(Item position rows)
■ ■ ■ ■
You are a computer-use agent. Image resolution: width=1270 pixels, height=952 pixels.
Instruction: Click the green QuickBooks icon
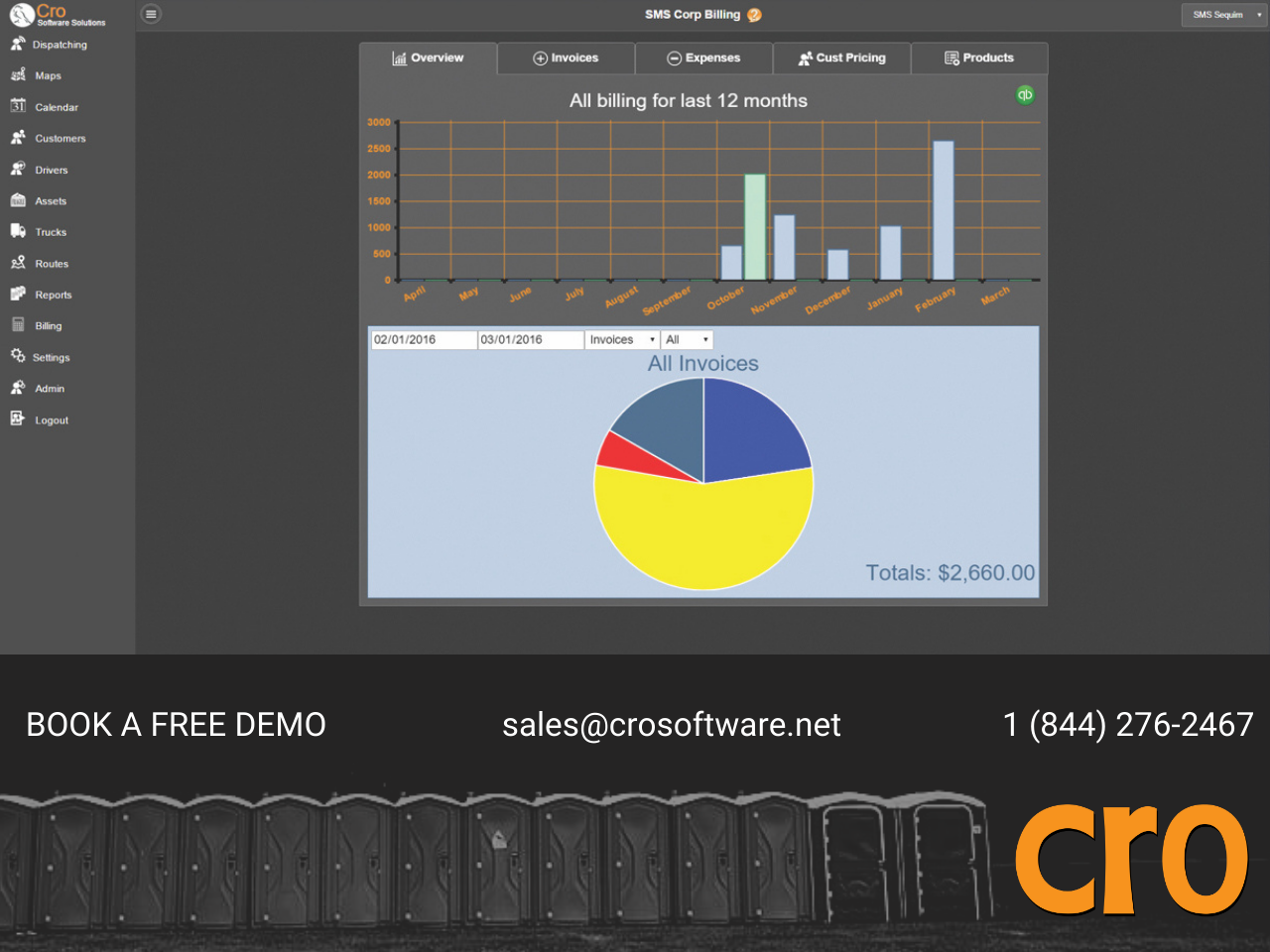[1025, 94]
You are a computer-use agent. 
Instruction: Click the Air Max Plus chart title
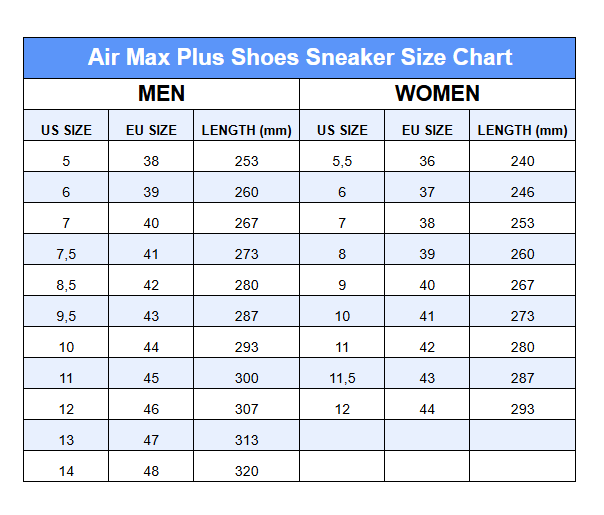[300, 57]
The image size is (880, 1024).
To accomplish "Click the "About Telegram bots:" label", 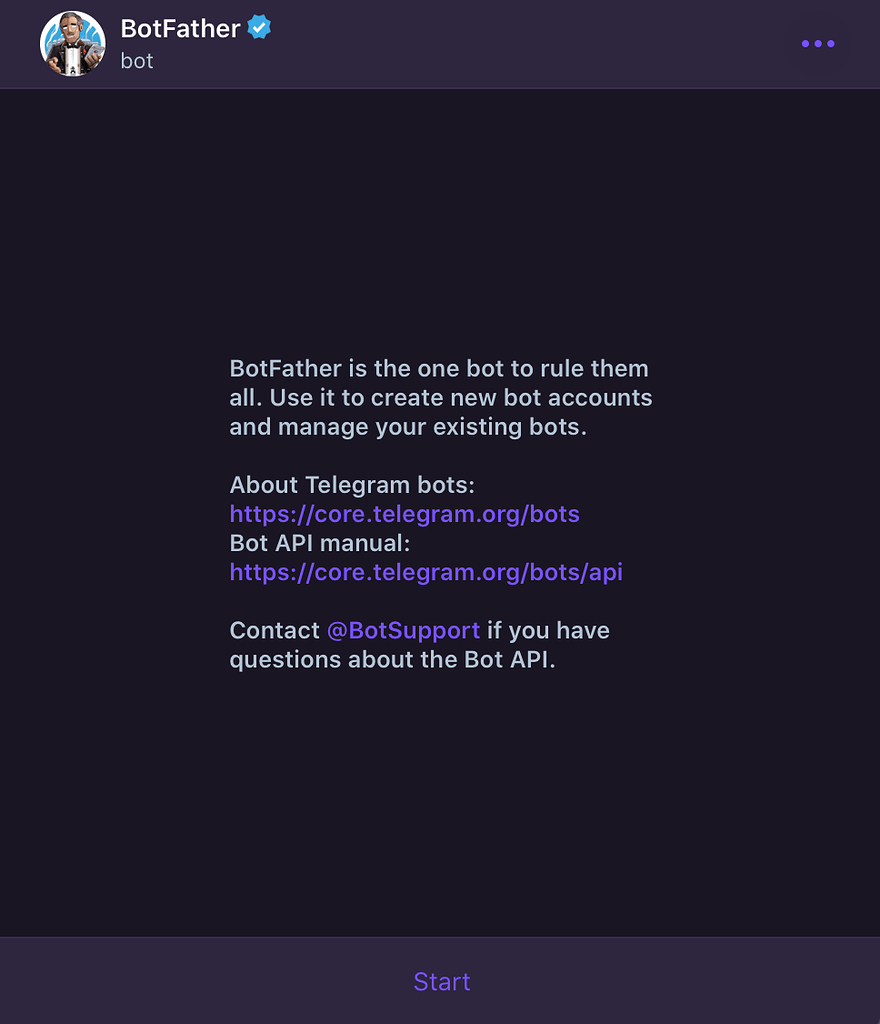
■ ■ ■ ■
TASK REQUIREMENTS
Write out all the rows above again with every "Click" switched to "Select" and nothing else changed. Leave the pictures out.

WRITTEN SOLUTION
You are a computer-use agent. Image resolution: width=1270 pixels, height=952 pixels.
Instruction: Select the green QuickBooks icon
[1025, 94]
You are a computer-use agent. 
Instruction: Select the Air Max Plus chart title
[300, 57]
The image size is (880, 1024).
To accomplish "Select the "About Telegram bots:" label", 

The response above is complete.